Detik-detik waktu berlalu kian cepat. Pukul sebelas malam, Sovia dan Reino memutuskan untuk pulang. Sovia meninggalkan mobilnya di tempat acara, lalu membonceng motor Reino.

"Pegang yang kuat!" Reino berbicara sambil menutup sebagian mulut agar Sovia bisa mendengar.

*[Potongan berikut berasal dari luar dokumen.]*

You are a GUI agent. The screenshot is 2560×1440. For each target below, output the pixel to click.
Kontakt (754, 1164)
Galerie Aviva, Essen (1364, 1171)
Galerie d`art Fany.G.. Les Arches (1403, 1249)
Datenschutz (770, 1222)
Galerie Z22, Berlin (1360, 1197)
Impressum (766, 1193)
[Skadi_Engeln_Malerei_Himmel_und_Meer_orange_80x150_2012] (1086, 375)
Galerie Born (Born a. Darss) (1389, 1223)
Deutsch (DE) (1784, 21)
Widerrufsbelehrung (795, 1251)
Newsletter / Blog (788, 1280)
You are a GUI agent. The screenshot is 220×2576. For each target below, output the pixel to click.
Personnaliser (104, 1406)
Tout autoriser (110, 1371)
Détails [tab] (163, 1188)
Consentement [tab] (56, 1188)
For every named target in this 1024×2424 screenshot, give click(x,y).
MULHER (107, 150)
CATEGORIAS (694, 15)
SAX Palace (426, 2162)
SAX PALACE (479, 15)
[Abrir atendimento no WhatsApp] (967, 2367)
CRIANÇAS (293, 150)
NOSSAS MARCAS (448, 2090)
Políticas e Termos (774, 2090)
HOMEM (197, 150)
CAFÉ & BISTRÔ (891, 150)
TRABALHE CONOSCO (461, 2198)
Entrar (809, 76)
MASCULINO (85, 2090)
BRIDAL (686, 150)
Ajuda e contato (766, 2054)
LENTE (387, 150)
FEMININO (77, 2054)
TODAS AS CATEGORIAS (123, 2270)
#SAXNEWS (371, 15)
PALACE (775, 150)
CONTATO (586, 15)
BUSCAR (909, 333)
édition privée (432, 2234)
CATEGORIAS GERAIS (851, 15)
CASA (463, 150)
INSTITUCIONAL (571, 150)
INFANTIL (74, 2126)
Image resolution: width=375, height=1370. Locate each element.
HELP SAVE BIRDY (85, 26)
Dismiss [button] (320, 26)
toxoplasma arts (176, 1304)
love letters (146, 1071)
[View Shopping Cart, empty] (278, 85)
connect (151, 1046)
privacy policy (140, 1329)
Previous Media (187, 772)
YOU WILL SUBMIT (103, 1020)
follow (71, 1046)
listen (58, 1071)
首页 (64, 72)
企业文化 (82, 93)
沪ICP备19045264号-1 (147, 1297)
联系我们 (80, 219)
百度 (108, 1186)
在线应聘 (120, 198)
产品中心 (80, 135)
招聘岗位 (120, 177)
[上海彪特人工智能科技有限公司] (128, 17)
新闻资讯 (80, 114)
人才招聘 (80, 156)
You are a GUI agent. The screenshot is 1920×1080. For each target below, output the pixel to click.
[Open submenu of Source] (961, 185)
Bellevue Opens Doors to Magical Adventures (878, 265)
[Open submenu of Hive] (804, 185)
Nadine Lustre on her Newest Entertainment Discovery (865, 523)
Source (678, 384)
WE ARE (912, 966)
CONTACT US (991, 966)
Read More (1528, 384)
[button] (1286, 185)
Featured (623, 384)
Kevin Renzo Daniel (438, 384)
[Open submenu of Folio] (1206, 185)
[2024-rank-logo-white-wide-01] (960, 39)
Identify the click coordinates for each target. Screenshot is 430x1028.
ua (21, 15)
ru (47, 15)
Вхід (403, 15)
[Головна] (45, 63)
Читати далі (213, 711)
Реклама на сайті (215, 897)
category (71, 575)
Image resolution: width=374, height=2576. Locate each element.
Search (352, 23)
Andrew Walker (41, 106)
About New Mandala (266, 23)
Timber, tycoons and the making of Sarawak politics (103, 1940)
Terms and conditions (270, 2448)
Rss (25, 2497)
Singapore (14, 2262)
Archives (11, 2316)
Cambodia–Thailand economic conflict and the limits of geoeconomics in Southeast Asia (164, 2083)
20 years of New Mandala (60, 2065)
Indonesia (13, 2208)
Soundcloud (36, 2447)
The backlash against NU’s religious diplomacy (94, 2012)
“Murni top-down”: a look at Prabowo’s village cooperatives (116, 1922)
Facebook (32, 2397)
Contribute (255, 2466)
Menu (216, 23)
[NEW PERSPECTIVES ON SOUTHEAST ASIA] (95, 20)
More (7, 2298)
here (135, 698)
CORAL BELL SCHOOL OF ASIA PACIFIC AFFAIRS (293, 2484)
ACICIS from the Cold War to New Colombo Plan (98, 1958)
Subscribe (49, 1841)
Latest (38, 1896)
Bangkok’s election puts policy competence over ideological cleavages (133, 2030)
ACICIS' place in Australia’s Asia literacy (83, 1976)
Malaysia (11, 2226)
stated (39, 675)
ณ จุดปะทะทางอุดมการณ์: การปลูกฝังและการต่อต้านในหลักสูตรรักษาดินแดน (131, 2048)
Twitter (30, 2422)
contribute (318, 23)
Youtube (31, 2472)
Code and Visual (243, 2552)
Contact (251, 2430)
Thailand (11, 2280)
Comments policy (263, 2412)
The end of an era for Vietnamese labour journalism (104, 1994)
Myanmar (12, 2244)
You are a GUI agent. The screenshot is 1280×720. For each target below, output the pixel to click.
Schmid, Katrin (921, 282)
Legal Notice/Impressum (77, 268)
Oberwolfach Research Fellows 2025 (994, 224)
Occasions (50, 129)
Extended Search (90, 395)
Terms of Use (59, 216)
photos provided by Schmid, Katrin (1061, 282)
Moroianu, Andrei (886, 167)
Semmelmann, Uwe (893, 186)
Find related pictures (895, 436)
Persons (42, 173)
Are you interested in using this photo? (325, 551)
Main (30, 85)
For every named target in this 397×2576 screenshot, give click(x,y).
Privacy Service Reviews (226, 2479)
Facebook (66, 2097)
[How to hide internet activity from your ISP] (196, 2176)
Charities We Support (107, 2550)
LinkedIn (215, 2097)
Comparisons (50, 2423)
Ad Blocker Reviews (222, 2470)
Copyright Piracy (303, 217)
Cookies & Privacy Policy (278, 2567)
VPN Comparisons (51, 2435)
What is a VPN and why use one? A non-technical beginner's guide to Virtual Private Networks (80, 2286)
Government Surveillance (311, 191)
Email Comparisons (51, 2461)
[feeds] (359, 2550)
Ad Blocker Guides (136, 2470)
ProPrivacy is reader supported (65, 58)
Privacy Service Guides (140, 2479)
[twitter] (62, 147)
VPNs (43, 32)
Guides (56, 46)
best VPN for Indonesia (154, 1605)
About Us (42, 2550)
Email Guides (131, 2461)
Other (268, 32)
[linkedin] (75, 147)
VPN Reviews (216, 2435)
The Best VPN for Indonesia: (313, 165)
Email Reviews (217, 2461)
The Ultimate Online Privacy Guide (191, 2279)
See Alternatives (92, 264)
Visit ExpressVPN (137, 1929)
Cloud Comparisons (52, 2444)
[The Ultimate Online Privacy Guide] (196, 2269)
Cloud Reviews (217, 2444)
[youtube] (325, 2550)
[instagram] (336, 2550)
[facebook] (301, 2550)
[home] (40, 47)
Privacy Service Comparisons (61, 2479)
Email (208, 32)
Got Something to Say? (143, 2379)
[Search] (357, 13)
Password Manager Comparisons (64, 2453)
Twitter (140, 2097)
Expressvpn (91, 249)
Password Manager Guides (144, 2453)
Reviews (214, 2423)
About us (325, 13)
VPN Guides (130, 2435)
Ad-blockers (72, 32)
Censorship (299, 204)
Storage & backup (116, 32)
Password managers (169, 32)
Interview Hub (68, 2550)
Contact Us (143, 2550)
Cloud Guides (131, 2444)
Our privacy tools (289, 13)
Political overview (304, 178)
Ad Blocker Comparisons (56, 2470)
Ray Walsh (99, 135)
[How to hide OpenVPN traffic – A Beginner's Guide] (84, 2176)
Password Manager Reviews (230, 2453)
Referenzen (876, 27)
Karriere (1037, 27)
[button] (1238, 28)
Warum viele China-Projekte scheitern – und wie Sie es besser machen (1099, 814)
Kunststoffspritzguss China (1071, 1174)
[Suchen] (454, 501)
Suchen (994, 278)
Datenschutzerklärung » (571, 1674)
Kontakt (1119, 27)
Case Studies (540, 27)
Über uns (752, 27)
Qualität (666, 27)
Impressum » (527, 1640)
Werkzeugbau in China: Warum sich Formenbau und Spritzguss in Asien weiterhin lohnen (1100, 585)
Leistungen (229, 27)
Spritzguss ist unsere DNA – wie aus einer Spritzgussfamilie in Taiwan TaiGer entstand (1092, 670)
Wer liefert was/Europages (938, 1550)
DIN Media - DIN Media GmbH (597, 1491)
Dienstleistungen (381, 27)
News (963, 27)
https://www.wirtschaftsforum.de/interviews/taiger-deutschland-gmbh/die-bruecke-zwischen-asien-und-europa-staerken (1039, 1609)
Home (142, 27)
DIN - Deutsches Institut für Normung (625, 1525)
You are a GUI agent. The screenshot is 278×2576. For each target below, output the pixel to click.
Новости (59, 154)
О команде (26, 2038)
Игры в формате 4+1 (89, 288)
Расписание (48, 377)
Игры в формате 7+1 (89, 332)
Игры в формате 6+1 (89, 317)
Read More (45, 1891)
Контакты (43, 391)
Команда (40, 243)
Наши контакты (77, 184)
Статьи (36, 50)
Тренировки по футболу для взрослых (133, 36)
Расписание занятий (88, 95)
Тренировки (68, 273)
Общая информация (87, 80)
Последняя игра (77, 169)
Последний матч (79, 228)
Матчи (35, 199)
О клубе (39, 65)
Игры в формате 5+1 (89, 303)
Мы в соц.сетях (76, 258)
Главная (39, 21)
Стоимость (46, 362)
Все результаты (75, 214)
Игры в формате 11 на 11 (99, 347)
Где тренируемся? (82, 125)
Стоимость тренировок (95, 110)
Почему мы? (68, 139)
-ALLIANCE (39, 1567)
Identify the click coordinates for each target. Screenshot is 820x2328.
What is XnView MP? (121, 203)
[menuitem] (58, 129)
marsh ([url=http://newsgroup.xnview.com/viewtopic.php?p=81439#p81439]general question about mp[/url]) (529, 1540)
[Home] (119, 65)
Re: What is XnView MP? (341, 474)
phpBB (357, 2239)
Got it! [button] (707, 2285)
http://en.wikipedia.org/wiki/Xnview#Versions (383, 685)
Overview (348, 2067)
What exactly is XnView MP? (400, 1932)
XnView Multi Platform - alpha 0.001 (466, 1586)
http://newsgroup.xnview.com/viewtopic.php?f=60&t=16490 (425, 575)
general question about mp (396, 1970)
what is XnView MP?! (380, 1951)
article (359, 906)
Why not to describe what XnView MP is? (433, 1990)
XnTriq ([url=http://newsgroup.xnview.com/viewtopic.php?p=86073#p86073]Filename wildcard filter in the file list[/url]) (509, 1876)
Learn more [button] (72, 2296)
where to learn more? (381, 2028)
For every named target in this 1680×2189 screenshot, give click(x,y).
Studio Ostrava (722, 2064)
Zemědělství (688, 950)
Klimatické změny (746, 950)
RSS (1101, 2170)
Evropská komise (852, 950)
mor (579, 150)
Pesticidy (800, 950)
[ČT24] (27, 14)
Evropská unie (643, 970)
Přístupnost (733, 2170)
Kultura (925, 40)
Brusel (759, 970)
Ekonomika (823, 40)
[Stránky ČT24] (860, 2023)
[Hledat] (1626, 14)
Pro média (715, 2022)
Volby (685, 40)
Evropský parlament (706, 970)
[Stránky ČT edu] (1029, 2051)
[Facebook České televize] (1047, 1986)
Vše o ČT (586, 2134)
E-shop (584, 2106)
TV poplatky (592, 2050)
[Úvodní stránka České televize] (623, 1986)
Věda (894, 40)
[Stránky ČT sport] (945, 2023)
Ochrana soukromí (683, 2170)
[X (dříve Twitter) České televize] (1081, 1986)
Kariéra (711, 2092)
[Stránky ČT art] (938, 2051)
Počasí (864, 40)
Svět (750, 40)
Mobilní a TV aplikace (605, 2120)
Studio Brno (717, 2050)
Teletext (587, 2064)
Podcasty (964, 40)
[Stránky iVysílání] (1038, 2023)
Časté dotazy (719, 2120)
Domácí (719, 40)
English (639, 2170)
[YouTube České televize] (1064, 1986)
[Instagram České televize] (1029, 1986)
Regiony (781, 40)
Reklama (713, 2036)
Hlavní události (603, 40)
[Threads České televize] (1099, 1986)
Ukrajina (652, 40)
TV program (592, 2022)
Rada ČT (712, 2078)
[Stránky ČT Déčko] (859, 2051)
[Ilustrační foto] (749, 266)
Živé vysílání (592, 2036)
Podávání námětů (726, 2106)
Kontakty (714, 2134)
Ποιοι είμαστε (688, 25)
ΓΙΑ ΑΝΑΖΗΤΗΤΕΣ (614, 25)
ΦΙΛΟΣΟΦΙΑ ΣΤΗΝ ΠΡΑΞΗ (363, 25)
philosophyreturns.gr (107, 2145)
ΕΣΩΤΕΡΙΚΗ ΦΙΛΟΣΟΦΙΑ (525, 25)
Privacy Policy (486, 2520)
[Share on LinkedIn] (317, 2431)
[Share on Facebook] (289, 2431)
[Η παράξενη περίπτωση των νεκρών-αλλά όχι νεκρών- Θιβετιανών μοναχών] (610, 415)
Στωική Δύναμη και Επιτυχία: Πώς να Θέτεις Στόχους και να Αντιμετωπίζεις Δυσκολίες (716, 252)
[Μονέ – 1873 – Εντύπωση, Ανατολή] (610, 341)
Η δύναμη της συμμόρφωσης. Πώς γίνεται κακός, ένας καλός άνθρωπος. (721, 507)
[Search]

Wanita berkulit putih itu mulai melingkarkan kedua tangannya dan mengikat kuat perut sang mantan. Reino memberanikan diri untuk menyentuh tangan Sovia. Sepanjang jalan, sepasang mantan kekasih itu tak banyak bicara.

Sekitar setengah jam, motor Reino memasuki lahan parkir hotel Exa. Setelah memarkir, mereka jalan ke arah kamar yang Sovia sewa untuk sementara. 

"Kamar yang mewah!" Sorot mata Reino menyisir tiap sisi ruang kamar hotel.

"Gue kangen sama lo, Rei!"

Reino membulatkan mata, saat sepasang tangan itu memeluk erat tubuhnya. Pria itu tak kuasa menolak, saat Sovia membimbingnya jalan ke arah ranjang. Mata sang mantan yang terlihat sayu dan penuh harap, mampu membuat iman pria itu melemah. Sepasang mata itu saling tatap lumayan lama. Mereka tengah menyatukan rasa rindu yang hampir sepuluh tahun terakhir, tertimbun. 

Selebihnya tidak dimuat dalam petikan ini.